| > Ideally everyone's income should be derived from the value they generate. Define "value". Or more specifically, how do you measure "value" for jobs that don't directly generate revenue? How much value does the janitorial staff create? How much value does your IT team create? What's the dollar value of your cybersecurity team? What about HR? None of these teams directly create revenue for the company, but certainly they created value. Meanwhile, Amazon has workers that pack boxes. They are directly contributing to revenue by doing the actual work that is core to the business. If cybersecurity, HR, the janitors, or IT were to disappear for a week, theoretically packages would still get sent to customers and Amazon still makes money. And yet they're having to fight for fair wages?
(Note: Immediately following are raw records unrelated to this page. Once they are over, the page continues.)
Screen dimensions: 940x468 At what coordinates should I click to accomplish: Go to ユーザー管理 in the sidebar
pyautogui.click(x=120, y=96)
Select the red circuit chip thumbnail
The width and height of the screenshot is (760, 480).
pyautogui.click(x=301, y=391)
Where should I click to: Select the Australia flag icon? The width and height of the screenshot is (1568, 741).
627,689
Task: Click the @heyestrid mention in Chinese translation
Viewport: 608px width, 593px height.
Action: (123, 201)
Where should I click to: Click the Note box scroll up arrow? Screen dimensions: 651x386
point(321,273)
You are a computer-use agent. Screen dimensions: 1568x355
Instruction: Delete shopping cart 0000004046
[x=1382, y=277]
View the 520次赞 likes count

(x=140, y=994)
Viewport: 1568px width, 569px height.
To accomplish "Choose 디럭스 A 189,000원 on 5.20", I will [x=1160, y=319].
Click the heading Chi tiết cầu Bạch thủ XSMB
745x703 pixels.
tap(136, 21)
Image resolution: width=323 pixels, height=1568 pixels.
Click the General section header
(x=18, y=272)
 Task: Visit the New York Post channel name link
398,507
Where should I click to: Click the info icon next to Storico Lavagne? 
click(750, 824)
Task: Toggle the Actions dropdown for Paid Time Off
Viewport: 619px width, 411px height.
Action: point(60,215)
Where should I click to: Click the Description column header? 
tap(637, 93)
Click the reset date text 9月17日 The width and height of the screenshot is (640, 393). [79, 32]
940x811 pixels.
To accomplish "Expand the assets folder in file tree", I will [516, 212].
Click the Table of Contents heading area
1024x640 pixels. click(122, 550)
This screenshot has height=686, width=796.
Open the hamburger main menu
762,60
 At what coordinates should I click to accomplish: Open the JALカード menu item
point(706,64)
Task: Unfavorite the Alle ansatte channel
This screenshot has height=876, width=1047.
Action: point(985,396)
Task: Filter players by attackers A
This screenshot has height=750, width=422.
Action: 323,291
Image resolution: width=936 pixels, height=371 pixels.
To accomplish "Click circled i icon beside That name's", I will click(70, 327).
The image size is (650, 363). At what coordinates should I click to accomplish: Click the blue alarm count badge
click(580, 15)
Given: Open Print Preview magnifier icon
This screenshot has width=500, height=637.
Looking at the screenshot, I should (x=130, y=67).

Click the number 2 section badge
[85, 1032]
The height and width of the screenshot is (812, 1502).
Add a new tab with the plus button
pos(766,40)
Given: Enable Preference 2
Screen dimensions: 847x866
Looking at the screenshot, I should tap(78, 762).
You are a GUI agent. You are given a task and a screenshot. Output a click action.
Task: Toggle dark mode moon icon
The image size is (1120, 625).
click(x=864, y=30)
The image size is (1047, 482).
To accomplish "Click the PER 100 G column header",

They're the most valuable labor in the company! The idea that income should be derived from value is incredibly naive. As I mentioned in another comment, that mentality is what leads to managers laying off the entire IT team because they're seen as a money sink. |
On what other basis do you propose it be derived?
Non-revenue generating roles provide value by allowing the revenue-generating roles to generate revenue. This is the basic concept of specialization. You could likely even take a stab at quantifying this: time spent freeing up revenue-generating roles to generate revenue combined with some kind of supply-and-demand factor.
For example, if I'm a one-man widget shop, hiring a janitor to sweep the floors for me means I can spend that time generating more widgets instead of sweeping floors. The value provided by that janitor is proportional to the additional revenue I generated from those extra widgets, scaled by the large supply of janitors in the labor market.
The idea that income should be derived from value is only naive if you take a fixed view of "value == revenue". No doubt some middle managers have this view, but that's a sign of ignorance and incompetence, not a flaw in the underlying theory itself.